After some minor hiccups on the issue of valuation, public sector exploration giant ONGC has got the consent for acquiring controlling stake in fellow PSU Hindustan Petroleum Corporation Ltd (HPCL).

The transaction, which will be concluded in the next few days, will be for ₹36,915 crore.

According to a statement issued by ONGC, it has entered into a share purchase agreement with the President of India for acquiring the 778,845,375 equity shares of HPCL (representing 51.11 per cent of HPCL) on January 20, 2018. The transaction is expected to be completed before January end, said ONGC.

This acquisition is in line with the government’s objective to combine the Central Public Sector Enterprises to give them the capacity to bear higher risks and avail themselves of economies of scale.

A statement from the Ministry of Finance said, “HPCL will continue to be a Central Public Sector Enterprise.”

The government’s decision to create the ‘oil major’ was announced during the Finance Minister’s 2017-18 Budget speech.

The ONGC Board on Friday had considered the proposal and approved the acquisition of shares at a cash purchase consideration of ₹473.97 per share with a total acquisition cost of ₹36,915 crore, the statement added. Shares of HPCL had closed at ₹416.55 on Friday.

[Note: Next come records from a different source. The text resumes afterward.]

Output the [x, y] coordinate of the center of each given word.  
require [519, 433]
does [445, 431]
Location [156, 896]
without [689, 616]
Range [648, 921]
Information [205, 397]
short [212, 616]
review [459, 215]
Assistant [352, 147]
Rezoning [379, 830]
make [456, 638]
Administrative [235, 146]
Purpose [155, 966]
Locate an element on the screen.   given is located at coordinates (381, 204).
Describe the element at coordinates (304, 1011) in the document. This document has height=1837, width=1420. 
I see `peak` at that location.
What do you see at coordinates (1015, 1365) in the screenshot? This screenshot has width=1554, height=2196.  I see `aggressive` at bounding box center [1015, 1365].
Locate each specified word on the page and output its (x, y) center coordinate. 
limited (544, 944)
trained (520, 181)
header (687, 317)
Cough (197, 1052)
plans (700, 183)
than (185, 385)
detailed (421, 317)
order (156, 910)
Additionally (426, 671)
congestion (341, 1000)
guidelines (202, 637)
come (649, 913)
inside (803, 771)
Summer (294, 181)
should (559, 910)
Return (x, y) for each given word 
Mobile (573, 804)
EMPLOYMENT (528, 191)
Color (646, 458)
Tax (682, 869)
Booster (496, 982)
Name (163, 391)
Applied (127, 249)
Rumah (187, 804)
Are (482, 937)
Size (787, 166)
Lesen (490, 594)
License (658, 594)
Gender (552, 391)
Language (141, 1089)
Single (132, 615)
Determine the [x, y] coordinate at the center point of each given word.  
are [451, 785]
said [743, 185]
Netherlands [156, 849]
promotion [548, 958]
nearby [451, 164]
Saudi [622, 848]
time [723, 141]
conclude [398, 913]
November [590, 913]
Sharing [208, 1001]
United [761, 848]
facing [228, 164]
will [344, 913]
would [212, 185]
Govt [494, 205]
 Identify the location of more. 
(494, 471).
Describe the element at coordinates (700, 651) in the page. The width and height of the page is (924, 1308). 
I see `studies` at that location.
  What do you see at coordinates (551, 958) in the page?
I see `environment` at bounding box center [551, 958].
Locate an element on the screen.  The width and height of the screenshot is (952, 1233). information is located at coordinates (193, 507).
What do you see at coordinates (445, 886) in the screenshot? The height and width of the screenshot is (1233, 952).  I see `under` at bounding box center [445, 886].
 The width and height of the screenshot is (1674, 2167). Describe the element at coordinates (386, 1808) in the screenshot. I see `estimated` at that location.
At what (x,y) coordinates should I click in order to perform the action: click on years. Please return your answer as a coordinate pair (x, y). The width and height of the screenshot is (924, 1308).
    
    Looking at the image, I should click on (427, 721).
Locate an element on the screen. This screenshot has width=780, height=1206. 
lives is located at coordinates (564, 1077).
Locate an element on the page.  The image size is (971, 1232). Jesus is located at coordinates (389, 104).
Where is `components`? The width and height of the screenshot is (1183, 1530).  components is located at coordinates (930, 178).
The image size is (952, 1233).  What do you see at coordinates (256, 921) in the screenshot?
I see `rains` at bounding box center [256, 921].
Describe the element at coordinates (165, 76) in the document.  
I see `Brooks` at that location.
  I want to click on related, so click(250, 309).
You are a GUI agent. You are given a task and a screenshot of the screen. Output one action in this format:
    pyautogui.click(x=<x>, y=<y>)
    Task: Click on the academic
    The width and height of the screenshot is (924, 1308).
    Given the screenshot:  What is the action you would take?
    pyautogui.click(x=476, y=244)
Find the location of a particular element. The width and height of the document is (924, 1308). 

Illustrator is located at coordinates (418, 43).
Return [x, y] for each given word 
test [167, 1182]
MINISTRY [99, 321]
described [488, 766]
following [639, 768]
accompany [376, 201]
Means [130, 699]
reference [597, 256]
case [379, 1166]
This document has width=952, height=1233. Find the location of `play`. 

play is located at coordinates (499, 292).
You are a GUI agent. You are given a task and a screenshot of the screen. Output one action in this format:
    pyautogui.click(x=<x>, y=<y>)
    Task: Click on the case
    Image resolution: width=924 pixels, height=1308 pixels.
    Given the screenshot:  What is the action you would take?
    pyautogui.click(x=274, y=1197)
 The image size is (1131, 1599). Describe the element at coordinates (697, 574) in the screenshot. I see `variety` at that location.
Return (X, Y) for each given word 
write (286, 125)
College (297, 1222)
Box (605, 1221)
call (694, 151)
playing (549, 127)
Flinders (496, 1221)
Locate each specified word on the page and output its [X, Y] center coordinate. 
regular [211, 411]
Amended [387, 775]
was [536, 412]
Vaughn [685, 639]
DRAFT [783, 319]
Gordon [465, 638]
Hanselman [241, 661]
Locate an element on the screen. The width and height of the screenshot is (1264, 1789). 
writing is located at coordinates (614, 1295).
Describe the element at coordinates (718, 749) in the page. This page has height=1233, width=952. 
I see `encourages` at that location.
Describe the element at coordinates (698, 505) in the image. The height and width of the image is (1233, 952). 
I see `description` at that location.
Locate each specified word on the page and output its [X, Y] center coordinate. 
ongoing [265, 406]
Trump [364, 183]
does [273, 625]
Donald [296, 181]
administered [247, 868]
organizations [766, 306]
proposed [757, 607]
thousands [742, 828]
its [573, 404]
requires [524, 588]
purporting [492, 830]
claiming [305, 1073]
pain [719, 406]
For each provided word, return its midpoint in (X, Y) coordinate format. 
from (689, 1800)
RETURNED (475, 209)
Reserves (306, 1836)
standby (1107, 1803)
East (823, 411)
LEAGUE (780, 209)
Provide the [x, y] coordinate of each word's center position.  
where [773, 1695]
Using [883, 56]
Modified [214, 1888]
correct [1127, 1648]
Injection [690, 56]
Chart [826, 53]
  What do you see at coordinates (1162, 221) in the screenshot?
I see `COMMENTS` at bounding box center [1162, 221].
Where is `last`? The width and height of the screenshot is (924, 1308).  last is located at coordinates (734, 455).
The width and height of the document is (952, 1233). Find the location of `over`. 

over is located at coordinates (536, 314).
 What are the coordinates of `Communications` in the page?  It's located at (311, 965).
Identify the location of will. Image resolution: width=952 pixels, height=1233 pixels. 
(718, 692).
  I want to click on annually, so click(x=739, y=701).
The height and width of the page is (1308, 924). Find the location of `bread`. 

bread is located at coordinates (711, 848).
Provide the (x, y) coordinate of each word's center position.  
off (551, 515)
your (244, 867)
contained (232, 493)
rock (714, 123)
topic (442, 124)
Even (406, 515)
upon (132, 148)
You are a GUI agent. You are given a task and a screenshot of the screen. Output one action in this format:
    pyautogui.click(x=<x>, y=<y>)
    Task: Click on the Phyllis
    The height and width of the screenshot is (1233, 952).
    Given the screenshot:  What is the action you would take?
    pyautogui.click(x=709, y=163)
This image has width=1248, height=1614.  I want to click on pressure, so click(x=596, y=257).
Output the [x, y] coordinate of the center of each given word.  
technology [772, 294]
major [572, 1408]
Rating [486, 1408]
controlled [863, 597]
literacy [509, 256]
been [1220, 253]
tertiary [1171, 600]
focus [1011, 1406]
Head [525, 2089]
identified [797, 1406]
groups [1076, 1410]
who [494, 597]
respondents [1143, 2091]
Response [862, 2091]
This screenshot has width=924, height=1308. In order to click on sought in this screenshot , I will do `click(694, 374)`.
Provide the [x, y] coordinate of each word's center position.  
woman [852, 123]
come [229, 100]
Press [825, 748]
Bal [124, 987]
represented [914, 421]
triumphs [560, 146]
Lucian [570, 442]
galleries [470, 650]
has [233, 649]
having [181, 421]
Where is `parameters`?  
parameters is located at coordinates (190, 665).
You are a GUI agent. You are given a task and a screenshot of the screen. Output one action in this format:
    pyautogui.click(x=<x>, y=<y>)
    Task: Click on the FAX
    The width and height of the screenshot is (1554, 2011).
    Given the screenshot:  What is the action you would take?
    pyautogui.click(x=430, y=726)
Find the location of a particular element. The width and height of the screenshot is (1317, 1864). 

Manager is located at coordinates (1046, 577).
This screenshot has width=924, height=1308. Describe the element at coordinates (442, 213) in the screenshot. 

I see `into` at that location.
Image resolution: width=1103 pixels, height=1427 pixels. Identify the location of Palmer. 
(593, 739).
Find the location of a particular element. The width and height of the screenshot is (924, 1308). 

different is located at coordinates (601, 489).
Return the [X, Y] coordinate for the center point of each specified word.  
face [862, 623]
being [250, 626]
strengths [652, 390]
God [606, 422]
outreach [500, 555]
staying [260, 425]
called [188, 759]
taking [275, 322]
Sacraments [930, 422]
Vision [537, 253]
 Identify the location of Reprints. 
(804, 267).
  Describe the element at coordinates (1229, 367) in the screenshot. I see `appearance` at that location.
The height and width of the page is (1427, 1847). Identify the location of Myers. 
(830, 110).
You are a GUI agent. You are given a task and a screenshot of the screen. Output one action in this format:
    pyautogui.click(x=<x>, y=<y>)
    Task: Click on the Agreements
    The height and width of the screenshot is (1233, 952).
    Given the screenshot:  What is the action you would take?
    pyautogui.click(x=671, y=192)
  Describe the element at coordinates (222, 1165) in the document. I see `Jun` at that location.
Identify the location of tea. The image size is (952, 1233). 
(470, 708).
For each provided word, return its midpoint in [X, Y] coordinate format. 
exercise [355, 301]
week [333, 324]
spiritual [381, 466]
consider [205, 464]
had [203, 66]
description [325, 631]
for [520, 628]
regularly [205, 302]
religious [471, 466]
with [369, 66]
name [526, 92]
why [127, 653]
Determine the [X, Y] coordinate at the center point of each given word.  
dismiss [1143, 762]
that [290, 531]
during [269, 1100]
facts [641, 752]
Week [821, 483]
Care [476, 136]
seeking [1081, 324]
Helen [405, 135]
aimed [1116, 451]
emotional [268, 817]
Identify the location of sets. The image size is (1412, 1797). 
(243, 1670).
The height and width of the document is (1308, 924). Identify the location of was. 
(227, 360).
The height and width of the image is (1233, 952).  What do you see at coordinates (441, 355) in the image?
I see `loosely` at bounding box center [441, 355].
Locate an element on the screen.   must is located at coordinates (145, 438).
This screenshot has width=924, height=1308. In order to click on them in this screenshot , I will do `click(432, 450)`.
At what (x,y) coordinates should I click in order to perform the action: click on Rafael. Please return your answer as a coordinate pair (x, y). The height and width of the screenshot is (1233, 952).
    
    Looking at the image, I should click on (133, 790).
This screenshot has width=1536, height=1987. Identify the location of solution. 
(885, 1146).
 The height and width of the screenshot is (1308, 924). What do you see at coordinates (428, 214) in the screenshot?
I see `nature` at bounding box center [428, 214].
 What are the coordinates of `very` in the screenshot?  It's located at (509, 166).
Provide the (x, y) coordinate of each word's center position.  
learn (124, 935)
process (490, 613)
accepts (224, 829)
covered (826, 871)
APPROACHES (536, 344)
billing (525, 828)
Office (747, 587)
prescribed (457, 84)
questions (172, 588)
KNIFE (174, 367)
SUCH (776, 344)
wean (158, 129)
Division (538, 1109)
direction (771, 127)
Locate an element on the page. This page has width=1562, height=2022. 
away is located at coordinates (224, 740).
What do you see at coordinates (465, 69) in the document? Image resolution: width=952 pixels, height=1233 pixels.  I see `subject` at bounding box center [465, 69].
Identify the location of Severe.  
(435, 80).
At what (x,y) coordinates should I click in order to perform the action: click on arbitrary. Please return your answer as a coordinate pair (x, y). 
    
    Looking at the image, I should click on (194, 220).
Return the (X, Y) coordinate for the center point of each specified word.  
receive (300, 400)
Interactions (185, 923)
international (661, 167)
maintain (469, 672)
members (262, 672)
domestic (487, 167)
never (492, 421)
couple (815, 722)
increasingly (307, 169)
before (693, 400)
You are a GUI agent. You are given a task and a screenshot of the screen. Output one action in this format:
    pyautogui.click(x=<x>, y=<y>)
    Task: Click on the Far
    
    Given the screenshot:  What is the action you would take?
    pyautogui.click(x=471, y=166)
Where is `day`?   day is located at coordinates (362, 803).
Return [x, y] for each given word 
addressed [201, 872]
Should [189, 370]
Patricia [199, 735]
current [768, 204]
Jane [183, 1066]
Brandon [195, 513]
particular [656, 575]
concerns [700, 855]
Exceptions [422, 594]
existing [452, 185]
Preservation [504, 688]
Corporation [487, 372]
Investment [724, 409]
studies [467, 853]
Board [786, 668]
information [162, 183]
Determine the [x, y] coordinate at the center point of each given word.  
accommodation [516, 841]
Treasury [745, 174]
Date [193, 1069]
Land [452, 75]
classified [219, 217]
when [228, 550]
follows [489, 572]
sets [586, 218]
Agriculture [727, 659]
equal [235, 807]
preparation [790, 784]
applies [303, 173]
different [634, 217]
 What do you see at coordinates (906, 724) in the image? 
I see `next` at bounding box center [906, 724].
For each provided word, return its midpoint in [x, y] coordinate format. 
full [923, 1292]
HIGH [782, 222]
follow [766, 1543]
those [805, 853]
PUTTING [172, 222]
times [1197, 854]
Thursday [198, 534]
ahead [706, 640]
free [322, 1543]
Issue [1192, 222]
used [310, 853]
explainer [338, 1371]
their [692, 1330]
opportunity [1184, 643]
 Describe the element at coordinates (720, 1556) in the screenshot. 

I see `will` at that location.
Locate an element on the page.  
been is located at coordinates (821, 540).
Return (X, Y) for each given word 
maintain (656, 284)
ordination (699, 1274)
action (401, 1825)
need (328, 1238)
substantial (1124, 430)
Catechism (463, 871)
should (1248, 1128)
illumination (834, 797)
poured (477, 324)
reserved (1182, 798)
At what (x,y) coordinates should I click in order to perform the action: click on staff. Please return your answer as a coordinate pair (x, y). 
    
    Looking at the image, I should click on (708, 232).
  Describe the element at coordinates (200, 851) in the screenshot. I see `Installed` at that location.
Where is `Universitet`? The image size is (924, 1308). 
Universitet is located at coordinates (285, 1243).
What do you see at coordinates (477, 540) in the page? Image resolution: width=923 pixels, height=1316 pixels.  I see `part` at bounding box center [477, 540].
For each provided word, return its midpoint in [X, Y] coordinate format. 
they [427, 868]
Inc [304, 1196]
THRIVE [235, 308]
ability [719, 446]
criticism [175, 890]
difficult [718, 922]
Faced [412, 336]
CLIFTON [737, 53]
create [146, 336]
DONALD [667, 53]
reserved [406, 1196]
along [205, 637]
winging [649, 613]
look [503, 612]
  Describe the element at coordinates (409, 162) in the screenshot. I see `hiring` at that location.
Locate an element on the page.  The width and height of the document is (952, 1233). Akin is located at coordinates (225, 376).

The Cabinet in July 2017 had given an ‘in-principle’ approval to the acquisition proposal and decided to set up an Alternative Mechanism under the Finance Minister to decide on the price, timing and the terms and conditions of the strategic sale.

ONGC hopes that as an integrated oil conglomerate, its performance will be less affected by the volatility of crude prices due to diversification of its cash flows to midstream and downstream presence through HPCL.

SEBI exemption SEBI has granted an exemption from the application of Regulation 23 of the Listing Obligations and Disclosures Requirements to ONGC for this transaction on November 30, 2017.

Approval from the shareholders of ONGC is required for the related party transaction after the execution of the share purchase agreement in accordance with provisions of Section 188(3) of the Companies Act.

This is because the government through the President of India is the promoter of ONGC and HPCL.

The acquisition has been made on an arm’s length basis. The transaction is exempt from the requirement to make an open offer under the provisions of Regulation 10(1)(a)(iii) of the SEBI (Substantial Acquisition of Shares and Takeovers) Regulations 2011, ONGC added.

Asked if the board of HPCL will undergo a change after the transaction is concluded, a senior HPCL executive said, “it will be up to the government to decide. Meanwhile it is business as usual in the company.”